■ Exercise details
Transcribe the records in their entirety, exactly as given.

■ Exercise data
=== Section Start ===

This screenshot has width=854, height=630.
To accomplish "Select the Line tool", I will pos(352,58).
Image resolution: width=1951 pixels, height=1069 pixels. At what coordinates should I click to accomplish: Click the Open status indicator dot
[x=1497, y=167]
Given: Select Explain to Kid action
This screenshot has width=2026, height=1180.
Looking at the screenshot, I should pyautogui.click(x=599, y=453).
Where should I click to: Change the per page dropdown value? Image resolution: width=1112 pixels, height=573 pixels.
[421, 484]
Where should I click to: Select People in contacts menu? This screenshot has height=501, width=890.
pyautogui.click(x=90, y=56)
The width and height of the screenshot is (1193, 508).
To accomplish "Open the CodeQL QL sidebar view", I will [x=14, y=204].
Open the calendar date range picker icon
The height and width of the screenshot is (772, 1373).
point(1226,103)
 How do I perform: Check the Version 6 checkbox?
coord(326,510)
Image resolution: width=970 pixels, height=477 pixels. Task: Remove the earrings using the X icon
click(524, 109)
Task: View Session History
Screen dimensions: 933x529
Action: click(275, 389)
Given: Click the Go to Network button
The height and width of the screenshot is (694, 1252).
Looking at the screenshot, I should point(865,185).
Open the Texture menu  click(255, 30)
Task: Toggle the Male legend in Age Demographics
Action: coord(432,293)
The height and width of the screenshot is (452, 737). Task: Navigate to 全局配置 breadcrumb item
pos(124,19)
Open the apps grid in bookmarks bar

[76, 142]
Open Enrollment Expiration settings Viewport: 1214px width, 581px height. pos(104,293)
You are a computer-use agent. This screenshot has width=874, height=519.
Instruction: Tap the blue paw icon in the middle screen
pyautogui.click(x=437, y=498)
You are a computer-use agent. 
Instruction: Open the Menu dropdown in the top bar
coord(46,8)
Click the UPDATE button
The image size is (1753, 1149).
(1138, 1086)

=== Section End ===

■ Response
This screenshot has width=854, height=630.
To accomplish "Select the Line tool", I will pos(352,58).
Image resolution: width=1951 pixels, height=1069 pixels. At what coordinates should I click to accomplish: Click the Open status indicator dot
[x=1497, y=167]
Given: Select Explain to Kid action
This screenshot has width=2026, height=1180.
Looking at the screenshot, I should pyautogui.click(x=599, y=453).
Where should I click to: Change the per page dropdown value? Image resolution: width=1112 pixels, height=573 pixels.
[421, 484]
Where should I click to: Select People in contacts menu? This screenshot has height=501, width=890.
pyautogui.click(x=90, y=56)
The width and height of the screenshot is (1193, 508).
To accomplish "Open the CodeQL QL sidebar view", I will [x=14, y=204].
Open the calendar date range picker icon
The height and width of the screenshot is (772, 1373).
point(1226,103)
 How do I perform: Check the Version 6 checkbox?
coord(326,510)
Image resolution: width=970 pixels, height=477 pixels. Task: Remove the earrings using the X icon
click(524, 109)
Task: View Session History
Screen dimensions: 933x529
Action: click(275, 389)
Given: Click the Go to Network button
The height and width of the screenshot is (694, 1252).
Looking at the screenshot, I should point(865,185).
Open the Texture menu  click(255, 30)
Task: Toggle the Male legend in Age Demographics
Action: coord(432,293)
The height and width of the screenshot is (452, 737). Task: Navigate to 全局配置 breadcrumb item
pos(124,19)
Open the apps grid in bookmarks bar

[76, 142]
Open Enrollment Expiration settings Viewport: 1214px width, 581px height. pos(104,293)
You are a computer-use agent. This screenshot has width=874, height=519.
Instruction: Tap the blue paw icon in the middle screen
pyautogui.click(x=437, y=498)
You are a computer-use agent. 
Instruction: Open the Menu dropdown in the top bar
coord(46,8)
Click the UPDATE button
The image size is (1753, 1149).
(1138, 1086)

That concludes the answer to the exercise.